Aufgrund dieser Mängel von Tiermodellen ist es nicht überraschend, dass die meisten Medikamente, die bei Mäusen wirken, bei Tests am Menschen nicht wirken. Es ist relativ einfach, verschiedene Medikamente in die Gehirne kleinerer Tiermodelle wie Mäuse zu injizieren. Dies ist oft ein Grund, warum HD-Familien von vielen vielversprechenden Therapeutika hören, die beim Menschen nie zu wirken scheinen. Während Behandlungen bei Labormäusen gut wirken mögen, ist es ein besonderes Problem für HD-Behandlungen, Medikamente in größere menschliche Gehirne zu bekommen.
Angesichts dieser Probleme mit Mausmodellen, was können Wissenschaftler tun? Eine mögliche Methode, um besser vorherzusagen, was beim Menschen wirken wird, ist die Hinwendung zu größeren Modellen wie Schafen, Schweinen und Affen, die die menschliche HD möglicherweise genauer nachahmen.
Warum Schafe?
Schafe haben große Gehirne und sind überraschend klug! Wissenschaftler in Australien, Neuseeland und Großbritannien haben ein gentechnisch verändertes Schafmodell entwickelt, in der Hoffnung, zu untersuchen, wie die Huntington-Krankheit den Menschen beeinflusst und wie wir ein großes Gehirn behandeln könnten. Die Gehirnstruktur und das Verhalten von Schafen sind dem Menschen bemerkenswert ähnlich. Zum Beispiel sind sie ausdrucksstark, erkennen Gesichter und haben ein langes Gedächtnis. Dies hat es Forschern ermöglicht, kognitive Tests zu entwickeln, die denen ähneln, die Menschen gegeben werden, um den vollständigen Verlauf von HD zu untersuchen. Der Nachteil ist, dass die Schafsforschung viel langsamer ist als die Mäuseforschung: Die ersten HD-Modellschafe wurden 2007 geboren, und 2012 zeigten die Schafe immer noch keine offensichtlichen Anzeichen von HD!

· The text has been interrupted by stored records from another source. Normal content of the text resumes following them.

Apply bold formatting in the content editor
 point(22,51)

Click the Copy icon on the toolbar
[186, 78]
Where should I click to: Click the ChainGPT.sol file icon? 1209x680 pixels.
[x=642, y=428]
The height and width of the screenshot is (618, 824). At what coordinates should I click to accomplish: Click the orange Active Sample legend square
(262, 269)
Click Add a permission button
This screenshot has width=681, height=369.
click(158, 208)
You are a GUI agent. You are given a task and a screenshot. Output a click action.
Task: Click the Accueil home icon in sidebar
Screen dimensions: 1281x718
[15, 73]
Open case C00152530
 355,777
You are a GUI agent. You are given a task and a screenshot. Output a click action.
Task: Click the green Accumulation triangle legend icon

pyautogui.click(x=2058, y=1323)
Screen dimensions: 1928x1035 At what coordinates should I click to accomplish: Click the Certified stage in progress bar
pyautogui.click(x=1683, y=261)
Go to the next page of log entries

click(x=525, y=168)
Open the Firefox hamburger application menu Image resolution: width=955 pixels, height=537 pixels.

Wer hat den Zoo mitgebracht?
Der Einsatz von Primaten, wie dem HD-Rhesusaffenmodell, adressiert einige dieser Probleme, teilweise, weil sie genetisch und physisch dem Menschen sehr nahe sind. Affen haben Gehirne, die denen des Menschen sehr ähnlich sind, was sie zu einem äußerst nützlichen Modell macht, aber sie sind mit hohen Kosten und eigenen ethischen Problemen verbunden. Sie scheinen einige der charakteristischen Merkmale von HD nachzuahmen, die beim Menschen auftreten, wie Hirnatrophie und motorische Beeinträchtigungen, die denen ähneln, die bei menschlichen Patienten beobachtet werden.
Vom Käfig ans Krankenbett
Wir hoffen, dass dieser Überblick hilft zu erklären, wie und warum Tiermodelle uns helfen können, HD zu verstehen und Behandlungen zu entwickeln. Forscher glauben, dass diese Modelle ein entscheidender Schritt auf dem Weg zur Entwicklung wirksamer Behandlungen für den Menschen sind. Keines ist perfekt, aber indem wir ein Gesamtbild aus Informationen zusammensetzen, die aus verschiedenen Huntington-Krankheitsmodellen gesammelt wurden, können wir herausfinden, welche Entdeckungen und Medikamente am besten für Tests am wichtigsten „Modelltier“ von allen geeignet sein könnten: dem Menschen.